Somewhere below is a line with "Task: Open the 透视 viewport view menu" and, later, a line with "You are a computer-use agent. 1200x800"; repeat those two lines and all the lines between them, exactly as they are.

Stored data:
--*--

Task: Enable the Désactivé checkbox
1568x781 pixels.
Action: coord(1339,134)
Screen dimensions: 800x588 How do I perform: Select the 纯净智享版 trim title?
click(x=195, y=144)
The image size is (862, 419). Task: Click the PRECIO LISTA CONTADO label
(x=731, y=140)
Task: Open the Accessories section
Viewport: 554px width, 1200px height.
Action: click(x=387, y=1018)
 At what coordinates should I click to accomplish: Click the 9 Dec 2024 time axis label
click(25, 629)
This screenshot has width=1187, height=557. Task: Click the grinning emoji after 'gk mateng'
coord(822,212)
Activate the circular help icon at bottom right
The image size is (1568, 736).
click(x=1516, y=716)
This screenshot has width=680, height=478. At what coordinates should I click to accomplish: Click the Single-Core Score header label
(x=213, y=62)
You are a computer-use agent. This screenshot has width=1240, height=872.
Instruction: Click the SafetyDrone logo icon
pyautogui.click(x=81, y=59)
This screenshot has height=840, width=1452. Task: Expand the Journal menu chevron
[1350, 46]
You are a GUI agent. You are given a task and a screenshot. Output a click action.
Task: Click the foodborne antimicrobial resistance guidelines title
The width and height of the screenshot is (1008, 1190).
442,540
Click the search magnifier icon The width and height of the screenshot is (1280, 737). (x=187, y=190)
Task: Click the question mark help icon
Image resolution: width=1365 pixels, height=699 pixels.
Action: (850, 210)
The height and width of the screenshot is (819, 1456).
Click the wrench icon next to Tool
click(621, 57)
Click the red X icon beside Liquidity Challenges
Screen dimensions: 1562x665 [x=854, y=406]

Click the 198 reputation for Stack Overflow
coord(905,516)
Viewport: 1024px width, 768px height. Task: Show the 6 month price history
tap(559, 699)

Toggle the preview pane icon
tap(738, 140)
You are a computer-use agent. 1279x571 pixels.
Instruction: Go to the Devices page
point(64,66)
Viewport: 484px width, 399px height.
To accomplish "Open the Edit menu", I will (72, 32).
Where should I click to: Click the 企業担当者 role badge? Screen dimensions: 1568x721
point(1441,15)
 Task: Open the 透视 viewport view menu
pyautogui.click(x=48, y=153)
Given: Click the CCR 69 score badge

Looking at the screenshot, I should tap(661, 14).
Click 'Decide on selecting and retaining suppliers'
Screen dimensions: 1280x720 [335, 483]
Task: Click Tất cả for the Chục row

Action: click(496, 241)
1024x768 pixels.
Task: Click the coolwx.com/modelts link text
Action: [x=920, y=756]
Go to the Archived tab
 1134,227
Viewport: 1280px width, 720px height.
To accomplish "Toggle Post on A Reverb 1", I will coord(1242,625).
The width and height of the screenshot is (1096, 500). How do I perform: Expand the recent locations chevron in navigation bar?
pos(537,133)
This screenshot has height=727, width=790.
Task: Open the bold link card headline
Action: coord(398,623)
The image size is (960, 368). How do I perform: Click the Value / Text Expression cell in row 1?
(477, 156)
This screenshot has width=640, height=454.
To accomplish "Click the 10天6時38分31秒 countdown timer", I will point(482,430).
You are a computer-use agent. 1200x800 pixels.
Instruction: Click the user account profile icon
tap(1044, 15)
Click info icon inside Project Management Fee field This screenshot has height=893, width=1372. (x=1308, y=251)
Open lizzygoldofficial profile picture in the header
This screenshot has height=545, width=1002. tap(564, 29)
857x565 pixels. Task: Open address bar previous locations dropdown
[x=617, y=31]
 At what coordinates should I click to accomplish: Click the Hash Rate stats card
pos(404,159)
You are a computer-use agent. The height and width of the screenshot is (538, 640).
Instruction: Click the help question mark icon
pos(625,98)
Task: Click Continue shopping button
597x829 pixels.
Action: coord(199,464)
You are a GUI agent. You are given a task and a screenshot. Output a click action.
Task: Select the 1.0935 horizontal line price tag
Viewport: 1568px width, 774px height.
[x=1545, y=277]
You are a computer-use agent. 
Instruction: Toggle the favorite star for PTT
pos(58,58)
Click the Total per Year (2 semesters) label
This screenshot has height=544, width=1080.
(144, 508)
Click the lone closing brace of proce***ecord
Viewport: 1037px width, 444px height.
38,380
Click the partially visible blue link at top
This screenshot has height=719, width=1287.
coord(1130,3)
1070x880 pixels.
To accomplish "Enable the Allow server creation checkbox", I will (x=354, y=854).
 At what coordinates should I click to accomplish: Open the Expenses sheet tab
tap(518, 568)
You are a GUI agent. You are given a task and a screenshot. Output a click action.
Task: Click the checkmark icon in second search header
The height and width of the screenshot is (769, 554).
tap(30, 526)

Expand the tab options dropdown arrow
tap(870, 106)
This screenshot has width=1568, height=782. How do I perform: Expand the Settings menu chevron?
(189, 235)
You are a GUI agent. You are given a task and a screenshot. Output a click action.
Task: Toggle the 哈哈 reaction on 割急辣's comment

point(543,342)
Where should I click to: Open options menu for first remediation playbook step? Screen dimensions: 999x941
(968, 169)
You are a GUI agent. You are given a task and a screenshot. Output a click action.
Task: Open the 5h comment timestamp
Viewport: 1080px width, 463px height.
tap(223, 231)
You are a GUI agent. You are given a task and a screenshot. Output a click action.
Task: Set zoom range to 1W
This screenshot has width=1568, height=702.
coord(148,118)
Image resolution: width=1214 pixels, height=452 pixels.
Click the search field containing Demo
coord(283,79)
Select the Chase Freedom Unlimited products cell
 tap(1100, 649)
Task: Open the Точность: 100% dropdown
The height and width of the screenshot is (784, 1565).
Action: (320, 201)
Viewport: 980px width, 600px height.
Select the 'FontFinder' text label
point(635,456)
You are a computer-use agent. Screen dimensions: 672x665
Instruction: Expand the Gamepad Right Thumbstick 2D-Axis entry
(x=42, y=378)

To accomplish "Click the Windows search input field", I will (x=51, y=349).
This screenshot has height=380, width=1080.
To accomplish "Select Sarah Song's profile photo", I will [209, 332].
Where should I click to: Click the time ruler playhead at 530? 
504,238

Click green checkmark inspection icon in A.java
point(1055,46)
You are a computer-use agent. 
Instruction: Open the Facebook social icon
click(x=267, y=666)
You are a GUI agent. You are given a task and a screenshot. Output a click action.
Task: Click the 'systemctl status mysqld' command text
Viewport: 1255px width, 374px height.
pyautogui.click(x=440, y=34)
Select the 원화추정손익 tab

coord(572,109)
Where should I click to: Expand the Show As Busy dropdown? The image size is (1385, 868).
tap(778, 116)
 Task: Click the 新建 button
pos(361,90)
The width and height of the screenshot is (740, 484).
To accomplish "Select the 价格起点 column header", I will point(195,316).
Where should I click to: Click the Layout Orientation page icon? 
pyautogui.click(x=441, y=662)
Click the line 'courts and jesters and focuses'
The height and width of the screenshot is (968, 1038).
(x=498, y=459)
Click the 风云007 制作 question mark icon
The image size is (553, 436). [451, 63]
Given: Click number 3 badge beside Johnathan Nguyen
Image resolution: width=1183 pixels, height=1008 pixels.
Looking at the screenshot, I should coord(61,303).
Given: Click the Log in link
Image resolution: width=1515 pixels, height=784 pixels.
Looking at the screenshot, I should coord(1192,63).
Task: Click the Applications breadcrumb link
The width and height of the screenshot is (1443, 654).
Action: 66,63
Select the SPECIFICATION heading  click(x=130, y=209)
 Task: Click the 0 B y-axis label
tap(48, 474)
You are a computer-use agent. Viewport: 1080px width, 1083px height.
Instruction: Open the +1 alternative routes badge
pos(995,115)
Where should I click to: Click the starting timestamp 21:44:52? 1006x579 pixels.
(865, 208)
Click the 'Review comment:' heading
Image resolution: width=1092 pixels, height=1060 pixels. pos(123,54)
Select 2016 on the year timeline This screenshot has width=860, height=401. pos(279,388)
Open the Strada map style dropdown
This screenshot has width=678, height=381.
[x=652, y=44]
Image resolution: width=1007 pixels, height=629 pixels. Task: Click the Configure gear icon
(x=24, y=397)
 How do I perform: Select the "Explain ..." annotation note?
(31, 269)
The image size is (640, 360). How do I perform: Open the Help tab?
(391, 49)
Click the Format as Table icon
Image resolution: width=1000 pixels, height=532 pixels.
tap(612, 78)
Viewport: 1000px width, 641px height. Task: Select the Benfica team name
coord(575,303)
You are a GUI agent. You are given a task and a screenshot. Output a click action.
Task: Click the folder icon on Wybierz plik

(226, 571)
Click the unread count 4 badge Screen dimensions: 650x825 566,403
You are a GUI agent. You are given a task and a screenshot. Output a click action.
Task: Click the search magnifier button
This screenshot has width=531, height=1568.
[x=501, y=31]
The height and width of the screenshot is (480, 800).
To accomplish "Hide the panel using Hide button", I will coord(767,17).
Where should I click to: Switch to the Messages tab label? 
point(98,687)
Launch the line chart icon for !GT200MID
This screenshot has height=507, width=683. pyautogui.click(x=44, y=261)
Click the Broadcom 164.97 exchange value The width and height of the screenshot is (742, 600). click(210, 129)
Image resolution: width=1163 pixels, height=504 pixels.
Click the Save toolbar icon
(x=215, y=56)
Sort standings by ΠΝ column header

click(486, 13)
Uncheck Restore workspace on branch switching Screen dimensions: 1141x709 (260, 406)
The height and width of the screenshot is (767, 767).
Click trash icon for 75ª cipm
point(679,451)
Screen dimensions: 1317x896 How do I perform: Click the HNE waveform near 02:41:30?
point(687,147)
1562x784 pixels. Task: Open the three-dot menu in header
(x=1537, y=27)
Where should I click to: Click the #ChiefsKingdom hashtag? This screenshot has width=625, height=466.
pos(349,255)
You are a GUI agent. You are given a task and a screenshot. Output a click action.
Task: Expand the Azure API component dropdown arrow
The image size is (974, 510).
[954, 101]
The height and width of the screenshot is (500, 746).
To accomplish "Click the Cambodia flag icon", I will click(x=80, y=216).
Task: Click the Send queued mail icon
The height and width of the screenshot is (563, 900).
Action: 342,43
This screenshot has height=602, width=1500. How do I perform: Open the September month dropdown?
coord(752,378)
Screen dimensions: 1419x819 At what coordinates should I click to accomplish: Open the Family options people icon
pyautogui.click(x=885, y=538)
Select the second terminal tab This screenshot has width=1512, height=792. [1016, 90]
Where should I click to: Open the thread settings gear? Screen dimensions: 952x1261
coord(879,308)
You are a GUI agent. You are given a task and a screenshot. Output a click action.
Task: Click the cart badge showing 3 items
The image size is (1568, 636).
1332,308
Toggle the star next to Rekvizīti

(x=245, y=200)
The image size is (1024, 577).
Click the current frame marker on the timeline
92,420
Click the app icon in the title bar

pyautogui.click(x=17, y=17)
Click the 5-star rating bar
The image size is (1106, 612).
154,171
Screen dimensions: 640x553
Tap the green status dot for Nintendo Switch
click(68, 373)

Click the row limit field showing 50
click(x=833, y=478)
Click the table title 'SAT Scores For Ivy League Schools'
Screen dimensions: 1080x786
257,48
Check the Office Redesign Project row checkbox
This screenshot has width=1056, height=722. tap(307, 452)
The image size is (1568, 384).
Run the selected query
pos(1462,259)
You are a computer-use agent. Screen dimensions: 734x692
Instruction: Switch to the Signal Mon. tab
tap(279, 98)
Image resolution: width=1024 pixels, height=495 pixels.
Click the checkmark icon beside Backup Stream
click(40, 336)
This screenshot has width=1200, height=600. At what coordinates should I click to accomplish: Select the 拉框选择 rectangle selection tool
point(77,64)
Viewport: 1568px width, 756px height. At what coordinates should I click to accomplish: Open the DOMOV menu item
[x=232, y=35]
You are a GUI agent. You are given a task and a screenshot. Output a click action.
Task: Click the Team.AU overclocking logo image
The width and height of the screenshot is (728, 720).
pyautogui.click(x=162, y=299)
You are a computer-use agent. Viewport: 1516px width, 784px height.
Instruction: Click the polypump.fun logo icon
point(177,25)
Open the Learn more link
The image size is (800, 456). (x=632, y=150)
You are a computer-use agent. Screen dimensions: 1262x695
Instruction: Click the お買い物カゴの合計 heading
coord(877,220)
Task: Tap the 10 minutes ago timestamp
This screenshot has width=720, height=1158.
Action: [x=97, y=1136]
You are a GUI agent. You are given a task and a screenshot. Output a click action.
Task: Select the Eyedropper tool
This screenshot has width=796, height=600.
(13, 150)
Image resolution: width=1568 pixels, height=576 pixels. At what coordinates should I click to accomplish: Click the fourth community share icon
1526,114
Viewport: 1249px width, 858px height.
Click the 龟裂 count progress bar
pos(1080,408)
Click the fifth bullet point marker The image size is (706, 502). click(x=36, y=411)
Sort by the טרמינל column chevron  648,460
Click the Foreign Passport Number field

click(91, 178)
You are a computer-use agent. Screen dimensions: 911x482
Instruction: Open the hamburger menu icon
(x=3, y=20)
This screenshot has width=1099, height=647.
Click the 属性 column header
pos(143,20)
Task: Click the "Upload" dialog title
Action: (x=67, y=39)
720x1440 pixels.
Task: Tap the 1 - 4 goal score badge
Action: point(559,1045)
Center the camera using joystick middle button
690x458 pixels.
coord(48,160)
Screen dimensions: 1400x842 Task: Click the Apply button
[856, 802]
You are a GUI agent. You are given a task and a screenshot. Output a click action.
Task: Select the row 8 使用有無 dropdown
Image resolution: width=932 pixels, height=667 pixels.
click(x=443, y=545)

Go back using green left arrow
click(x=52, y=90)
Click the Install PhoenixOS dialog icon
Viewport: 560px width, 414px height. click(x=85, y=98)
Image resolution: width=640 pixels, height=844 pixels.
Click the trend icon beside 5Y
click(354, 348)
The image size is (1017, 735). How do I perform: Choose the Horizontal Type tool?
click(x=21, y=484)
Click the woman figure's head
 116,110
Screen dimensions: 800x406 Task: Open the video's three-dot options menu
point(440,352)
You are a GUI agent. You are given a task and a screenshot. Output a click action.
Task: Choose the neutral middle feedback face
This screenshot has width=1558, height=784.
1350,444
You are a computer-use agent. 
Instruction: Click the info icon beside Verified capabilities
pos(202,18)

--*--

## Answer to this task
 Task: Open the 透视 viewport view menu
pyautogui.click(x=48, y=153)
Given: Click the CCR 69 score badge

Looking at the screenshot, I should tap(661, 14).
Click 'Decide on selecting and retaining suppliers'
Screen dimensions: 1280x720 [335, 483]
Task: Click Tất cả for the Chục row

Action: click(496, 241)
1024x768 pixels.
Task: Click the coolwx.com/modelts link text
Action: [x=920, y=756]
Go to the Archived tab
 1134,227
Viewport: 1280px width, 720px height.
To accomplish "Toggle Post on A Reverb 1", I will coord(1242,625).
The width and height of the screenshot is (1096, 500). How do I perform: Expand the recent locations chevron in navigation bar?
pos(537,133)
This screenshot has height=727, width=790.
Task: Open the bold link card headline
Action: coord(398,623)
The image size is (960, 368). How do I perform: Click the Value / Text Expression cell in row 1?
(477, 156)
This screenshot has width=640, height=454.
To accomplish "Click the 10天6時38分31秒 countdown timer", I will point(482,430).
You are a computer-use agent. 1200x800 pixels.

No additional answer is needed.